Zapotec Indians protest contamination of Minera Cuzcatlán, a subsidiary of Fortuna Silver Mines

A transcription error?

Two days after the spill, technicians from the Federal Attorney's Office for Environmental Protection (Profepa) carried out an “ordinary inspection visit” to the Cuzcatlán Mining Company’s facilities. Their aim was “to verify, physically and through documents (...) that the company is complying with its environmental obligations.” In their inspection report they noted that the runoff pool has a gate that leads into the El Coyote stream. They also observed that “on the surface of the gate there is wet soil impregnated with gray mining tailings, which are also observed on the natural soil and weeds bordering the stream bed.”

No soil samples were taken during the inspection. In Profepa's opinion, the Cuzcatlán Mining Company was responsible for carrying out the corresponding studies. The company thus turned to the Intertek-ABC Analitic laboratory. Ten days after the spill, on October 18 and 19, technicians from this lab took 12 soil samples along the El Coyote stream.

The results identified thallium contamination in the soil at two different locations along the stream. One of these sites was in the vicinity of the community’s drinking water well. Based on the results of Intertek’s studies, Profepa issued a technical opinion confirming the existence of thallium contamination in the area.

In one of the plots of the land where the stream passes, thallium levels exceeded nationally permitted levels by 350%. Meanwhile, in the sampling site labeled as the “drinking water well,” thallium levels exceeded limits by 300%. Profepa wrote: “We conclude that there is soil contamination with the heavy metal Thallium at the sites named Parcel 1498 (Thallium 0.09 mg-L) and Drinking Water Well (Thallium 0.08 mg-L).”

The Cuzcatlán Mining Company tried to argue that it was not responsible for the presence of heavy metals in the soil. Not only did Cuzcatlán present various documents and reports to Profepa. The company also hired three different environmental consulting agencies to analyze the lab results documenting thallium contamination. Each analysis either disregarded the presence of this metal or argued that it did not represent a risk to the environment or to the health of the surrounding communities.

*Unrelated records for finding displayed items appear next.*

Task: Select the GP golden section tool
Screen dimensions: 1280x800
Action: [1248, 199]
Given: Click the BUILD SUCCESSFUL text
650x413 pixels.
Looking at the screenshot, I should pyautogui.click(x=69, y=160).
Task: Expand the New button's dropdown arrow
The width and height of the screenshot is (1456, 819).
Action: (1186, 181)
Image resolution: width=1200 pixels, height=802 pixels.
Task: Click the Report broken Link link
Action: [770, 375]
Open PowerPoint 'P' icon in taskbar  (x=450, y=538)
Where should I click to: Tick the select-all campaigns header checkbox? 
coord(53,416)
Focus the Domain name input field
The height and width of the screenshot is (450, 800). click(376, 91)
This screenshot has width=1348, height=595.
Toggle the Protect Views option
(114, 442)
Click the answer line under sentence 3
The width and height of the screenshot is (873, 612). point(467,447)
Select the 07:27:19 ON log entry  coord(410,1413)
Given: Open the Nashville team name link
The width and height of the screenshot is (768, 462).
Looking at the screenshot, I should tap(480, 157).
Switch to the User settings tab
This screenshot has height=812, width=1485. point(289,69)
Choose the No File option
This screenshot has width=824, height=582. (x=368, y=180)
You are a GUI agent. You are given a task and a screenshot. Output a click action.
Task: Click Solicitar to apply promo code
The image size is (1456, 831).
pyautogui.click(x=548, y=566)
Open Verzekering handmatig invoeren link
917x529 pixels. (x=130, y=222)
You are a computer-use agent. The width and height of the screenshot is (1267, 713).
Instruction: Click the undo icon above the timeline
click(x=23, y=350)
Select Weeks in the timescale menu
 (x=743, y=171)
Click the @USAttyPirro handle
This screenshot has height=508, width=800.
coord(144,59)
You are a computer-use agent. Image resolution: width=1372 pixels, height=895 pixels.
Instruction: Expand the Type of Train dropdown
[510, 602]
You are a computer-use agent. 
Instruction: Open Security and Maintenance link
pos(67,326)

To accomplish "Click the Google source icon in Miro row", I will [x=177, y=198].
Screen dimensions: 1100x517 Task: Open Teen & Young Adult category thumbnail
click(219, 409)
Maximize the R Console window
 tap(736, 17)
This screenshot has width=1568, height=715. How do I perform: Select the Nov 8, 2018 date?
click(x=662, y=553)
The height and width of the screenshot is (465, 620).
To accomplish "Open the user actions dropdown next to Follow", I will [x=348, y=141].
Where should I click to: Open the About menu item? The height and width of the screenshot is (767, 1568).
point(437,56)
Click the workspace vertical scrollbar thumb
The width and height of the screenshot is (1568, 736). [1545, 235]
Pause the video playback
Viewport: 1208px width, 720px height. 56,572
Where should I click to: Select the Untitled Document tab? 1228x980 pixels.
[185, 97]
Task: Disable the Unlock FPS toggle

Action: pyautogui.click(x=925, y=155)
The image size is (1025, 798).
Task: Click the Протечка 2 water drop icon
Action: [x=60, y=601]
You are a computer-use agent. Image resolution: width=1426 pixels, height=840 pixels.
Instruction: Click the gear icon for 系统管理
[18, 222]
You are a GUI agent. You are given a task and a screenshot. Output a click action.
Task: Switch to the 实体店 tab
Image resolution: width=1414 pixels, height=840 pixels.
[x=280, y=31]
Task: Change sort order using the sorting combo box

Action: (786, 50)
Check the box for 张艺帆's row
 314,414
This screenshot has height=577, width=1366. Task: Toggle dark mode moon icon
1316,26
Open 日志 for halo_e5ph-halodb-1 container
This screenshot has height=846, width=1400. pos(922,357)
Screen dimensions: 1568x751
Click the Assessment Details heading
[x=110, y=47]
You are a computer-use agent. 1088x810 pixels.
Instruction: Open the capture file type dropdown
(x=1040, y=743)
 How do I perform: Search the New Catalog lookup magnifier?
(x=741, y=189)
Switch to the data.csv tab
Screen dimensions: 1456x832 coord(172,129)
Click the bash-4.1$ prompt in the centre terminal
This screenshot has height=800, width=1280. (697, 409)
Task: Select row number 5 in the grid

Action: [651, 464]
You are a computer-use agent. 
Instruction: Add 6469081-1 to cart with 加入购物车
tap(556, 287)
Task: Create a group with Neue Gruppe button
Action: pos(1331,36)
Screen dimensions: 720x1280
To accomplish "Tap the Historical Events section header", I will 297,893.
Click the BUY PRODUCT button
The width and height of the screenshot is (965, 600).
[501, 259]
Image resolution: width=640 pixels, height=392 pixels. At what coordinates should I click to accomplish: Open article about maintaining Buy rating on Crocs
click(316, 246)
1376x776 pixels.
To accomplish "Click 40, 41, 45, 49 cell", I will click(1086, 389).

One of the consulting firms, Nova Consultores Ambientales, argued that since thallium concentrations in the Interteksamples exceeded permissible limits, a new sample collection was necessary. This was conducted by Grupo Microanálisis, which delivered the samples to Cuzcatlán. When Cuzcatlán brought the samples to Intertek for analyis, the lab’s technicians warned that the samples had not been properly preserved. However, the mining company authorized the study to be carried out anyway. In the case file on the spill, there is no document indicating that authorities question Cuzcatlan about the improperly preserved samples.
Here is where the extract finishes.